Still primarily armed with torpedoes, subs had to come within attack range undetected, just as they had always done. Yet new anti-submarine and anti-torpedo capabilities allowed enemy surface vessels and submarines to deal far more effectively with threats from below.
Since Soviet submarines of the 1960s and 1970s were inferior to U.S. models in their noise levels, Moscow’s engineers looked instead to a revolutionary new weapon design to even up the odds. Developed over the course of a decade, the Shkval finally entered service in 1977.
With its still unmatched velocity of 200 knots, the Shkval was twice as fast as traditional screw-driven torpedoes, which remain the main submarine armament in world fleets.
This speed advantage was achieved with a rocket engine and by using supercavitation - whereby a nose cone on the torpedo creates a gas bubble around its whole surface at high speeds - to reduce friction in water.
After the torpedo is launched from the tube, its pre-programmed autopilot uses a solid-fuel rocket to attain the required course and depth during acceleration to form the gas bubble.

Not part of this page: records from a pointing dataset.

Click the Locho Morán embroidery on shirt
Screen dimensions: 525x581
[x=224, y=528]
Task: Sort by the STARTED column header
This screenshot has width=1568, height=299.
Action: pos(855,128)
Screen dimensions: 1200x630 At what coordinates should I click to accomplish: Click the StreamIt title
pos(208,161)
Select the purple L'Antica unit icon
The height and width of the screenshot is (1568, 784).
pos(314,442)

When the starter motor fuel runs out, the torpedo’s rear section is jettisoned and the main engine powered by a hydroreactive lithium-based fuel cuts in.

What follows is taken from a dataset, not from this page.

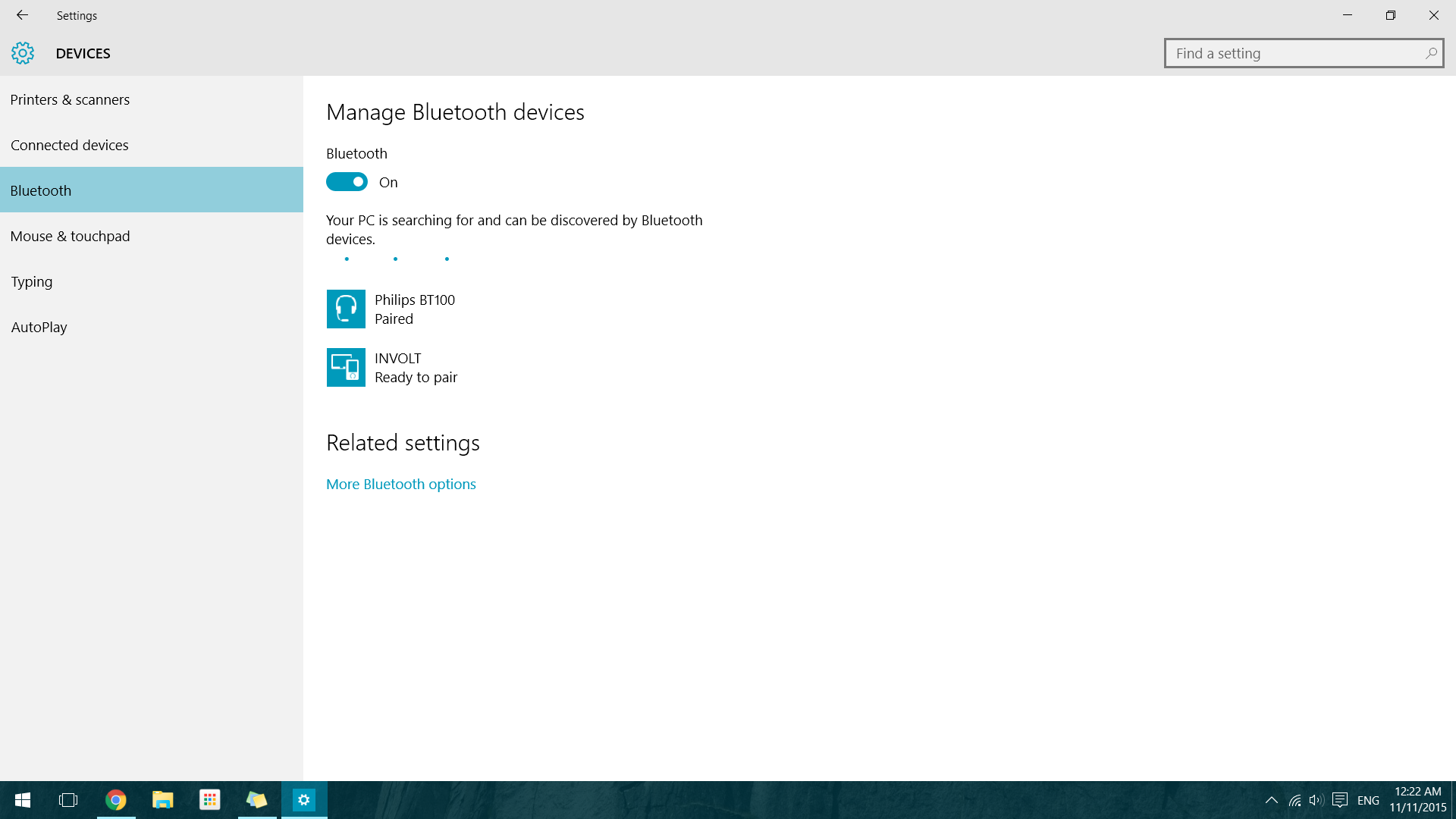Click the search magnifier icon
Screen dimensions: 1456x819
(x=1431, y=53)
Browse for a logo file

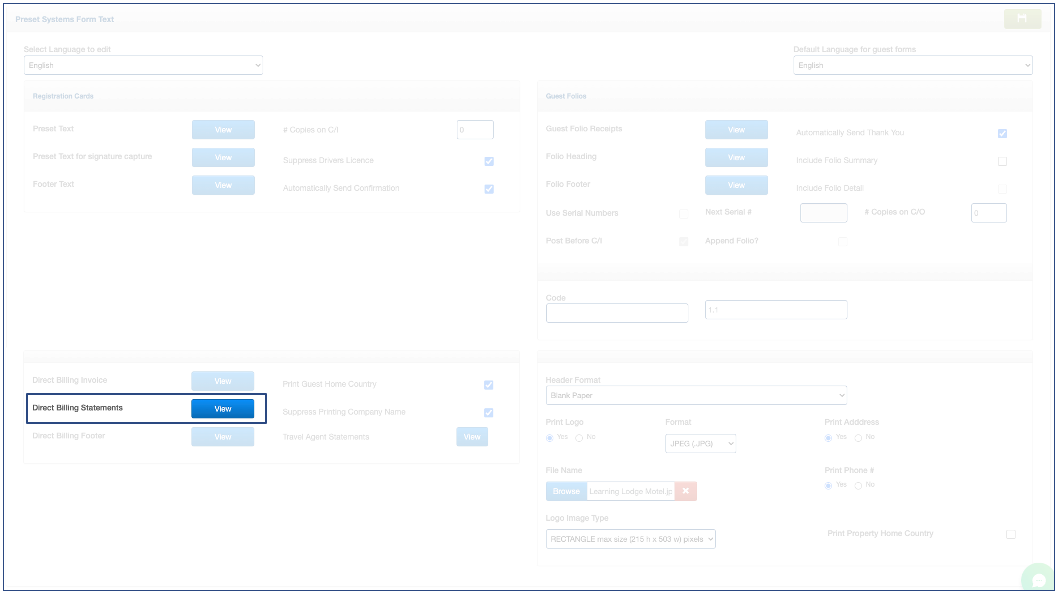click(x=566, y=491)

Seawater is now fed through a hole in the nose, enabling the torpedo to race at top speed for 15 kilometers with only its tip in contact with the water.
Although supercavitation precludes effective use of a homing system on the weapon, this is more than compensated by its sheer explosive power: Equivalent in TNT to a 150-kiloton nuclear blast, this ensures destruction of an enemy submarine or surface vessel within a one-kilometer radius.
Carried by most Soviet nuclear submarines, the 533mm Shkval was regarded as being equally effective in both offense and as a defensive weapon in case of enemy submarine attack.
Able to travel six kilometers in a minute, the Shkval could quickly turn the tables on the attacker: While U.S. submarines had the advantage of stealth when approaching and launching the initial strike, the high-speed torpedo could be fired before taking evasive action. So while a sub on the run may be unable to correct guidance data for torpedoes already in the water, the Shkval’s firepower ensured a devastating counter-strike.
This unique weapon enabled the Soviet Navy to compensate for inferior stealth of its submarines until this lag was eliminated in the early 1980s.
The Shkval came to the notice of the outside world in an espionage case in 2000, when former U.S. navy officer Edmond Pope was tried and convicted in Russia for obtaining secret information about the weapon.
Today the Shkval is still a classified Russian weapon, with no known superior design in existence.
Yury Osokin is an historian and a specialist in the history of Russian foreign policy in the early 20th century.